Looks great! Are the spacer tower just until you dial in the fit?


----------



## Zachariah (Jan 29, 2009)

Greenduck said:


> Looks great! Are the spacer tower just until you dial in the fit?


Correct.


----------



## zamboni (Sep 11, 2003)

Zac, 

No regreted of getting this frame? Still got mine as back up.


----------



## Zachariah (Jan 29, 2009)

zamboni said:


> Zac,
> 
> No regreted of getting this frame? Still got mine as back up.


No way, Zamboni. I have been looking for this frame, since late 2008. I got the CAAD simply because I wanted something with similar geometry, and could not wait to begin riding my first road bike. 

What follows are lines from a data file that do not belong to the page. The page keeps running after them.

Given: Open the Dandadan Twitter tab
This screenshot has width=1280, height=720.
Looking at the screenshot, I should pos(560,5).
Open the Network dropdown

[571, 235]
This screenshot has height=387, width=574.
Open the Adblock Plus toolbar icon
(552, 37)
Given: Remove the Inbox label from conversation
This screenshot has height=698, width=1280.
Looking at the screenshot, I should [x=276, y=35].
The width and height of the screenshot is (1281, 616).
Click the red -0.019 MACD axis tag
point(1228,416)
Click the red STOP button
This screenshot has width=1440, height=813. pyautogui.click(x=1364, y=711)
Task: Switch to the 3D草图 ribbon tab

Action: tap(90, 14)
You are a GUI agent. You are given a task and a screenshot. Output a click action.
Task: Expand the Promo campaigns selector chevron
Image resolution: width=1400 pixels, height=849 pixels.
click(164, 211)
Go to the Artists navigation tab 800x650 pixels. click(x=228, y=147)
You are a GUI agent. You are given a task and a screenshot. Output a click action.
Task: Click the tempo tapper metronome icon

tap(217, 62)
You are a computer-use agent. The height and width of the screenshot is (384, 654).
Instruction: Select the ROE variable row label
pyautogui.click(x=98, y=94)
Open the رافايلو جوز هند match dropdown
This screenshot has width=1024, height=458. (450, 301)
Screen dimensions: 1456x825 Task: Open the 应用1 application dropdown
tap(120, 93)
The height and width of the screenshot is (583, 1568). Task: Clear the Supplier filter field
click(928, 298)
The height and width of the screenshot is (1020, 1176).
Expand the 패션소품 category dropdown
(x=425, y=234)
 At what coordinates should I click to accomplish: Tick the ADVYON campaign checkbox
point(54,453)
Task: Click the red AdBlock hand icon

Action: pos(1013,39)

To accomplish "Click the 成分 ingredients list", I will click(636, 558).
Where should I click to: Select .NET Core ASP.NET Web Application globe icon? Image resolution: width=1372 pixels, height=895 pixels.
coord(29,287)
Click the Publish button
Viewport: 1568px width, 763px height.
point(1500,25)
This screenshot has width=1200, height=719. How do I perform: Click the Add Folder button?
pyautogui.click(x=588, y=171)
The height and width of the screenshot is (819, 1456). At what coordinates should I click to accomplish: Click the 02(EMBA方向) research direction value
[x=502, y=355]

The claim still holds true - Cannondale will_* never*_ make such a unique and dynamic road frame like the SystemSix ever again...


----------



## zamboni (Sep 11, 2003)

True the main reason why Cannondale stop making this frame due to cost, enjoy the ride and you now had a rocket bike.HEre is my system.


----------



## Greenduck (Apr 19, 2011)

I've yet to try the SystemSix. I love my 2011 SuperSix but everyone talks about how the SystemSix was (maybe) better than the SuperSix. I think will need to find out if any SystemSix' are for sale where I live...


----------



## Lil Dale (Feb 19, 2009)

Quote: I went to my local Cannondale LBS and compared it to a 2010 SuperSix HM and the new SuperSix Evo. Yes, both bikes were clearly lighter and more muted to road buzz....but the acceleration was nearly_* identical *_to the SystemSix. The hybrid frame bike is dead-silent and the BB30 bottom bracket - even with the Dura Ace 7800 cranks...offers a near direct-drive experience. Complete bike weighs 15.78 pounds, with pedals: Now, I can see why the former, real Cannondale lost money on this bike:


Nice job on this(except the crank of course!) but as much as I hate to disagree with you I must, I've had my 07 System since new and same for the 2010 Super Six Hi-Mod and while I like the 07 it really doesn't compare with the SUSI and not just the weight, the front end is more vague than the Super and the rear doesn't track as well either nor is it as compliant.


----------



## Zachariah (Jan 29, 2009)

True, the Supers are extremely refined machines....very dreamy ride quality, indeed. But, for what I paid for my SystemSix - I say the bang for my buck was right there.....


----------



## gus68 (Oct 19, 2010)

I have a 2011 non HM SS and the '07 systemsix and I agree for the money the systemsix is a great bang for the buck. I think when I stand on my systemsix it responds better than my super. The front end seems more stable to me, although after 20 years of riding I still suck in the corners.


----------